2016 Fiscal Year Annual Research Report
Real-time, Best-effort Query Processing of Semantic Web data
Project/Area Number |
15K15994
|
Research Institution | National Institute of Advanced Industrial Science and Technology |
Principal Investigator |
Lynden Steven 国立研究開発法人産業技術総合研究所, 人工知能研究センター, 研究員 (30528279)
|
Project Period (FY) |
2015-04-01 – 2017-03-31
|
Keywords | Linked Open Data / Query Processing / Semantic Web / Web Data Integration |
Outline of Annual Research Achievements |
Further research has been performed into techniques to support efficient distributed query processing in two complementary directions.
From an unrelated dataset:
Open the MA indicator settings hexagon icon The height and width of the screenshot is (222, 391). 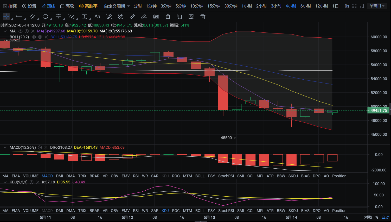(x=27, y=31)
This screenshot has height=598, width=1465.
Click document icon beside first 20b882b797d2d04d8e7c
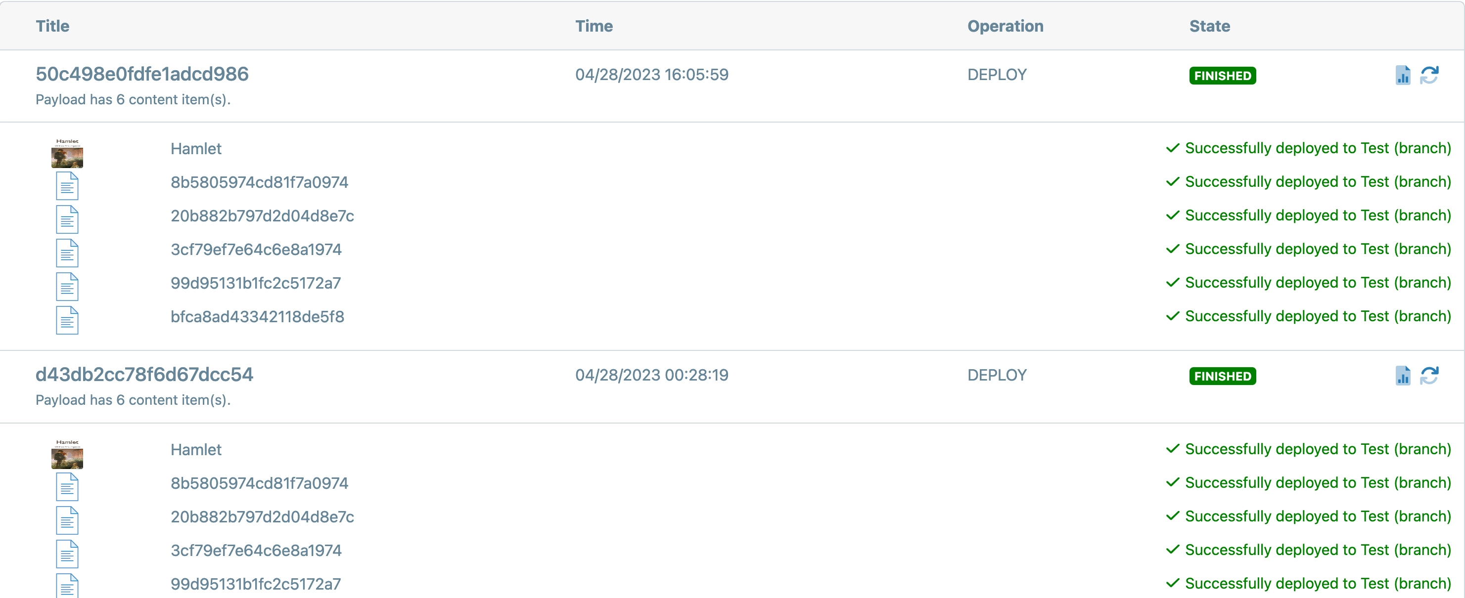pos(67,219)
Firstly, to optimize distributed querying over federated SPARQL endpoints, an investigation has been performed into the application of machine learning techniques to predict the behavior of SPARQL endpoints in terms of response time, and number of results returned. This can support efficient distributed query processing by providing query plan optimizers with estimations of response times prior to the execution of queries across multiple SPARQL endpoints. This has successfully been demonstrated by applying machine learning techniques such as Random Forest Regression and gradient boosting using SPARQL query logs for several endpoints deployed on the Web. Secondly, techniques to support Linked Data queries over structured data (e.g. RDFa, Microdata, JSON-LD) embedded in Web pages have been developed. It has been demonstrated that machine learning can be utilised to predict the presence or absence of relevant structured data in Web pages using data from previously explored pages. The use of data mining techniques to automatically link knowledge bases such as DBpedia to structured data on the Web has also been demonstrated.
|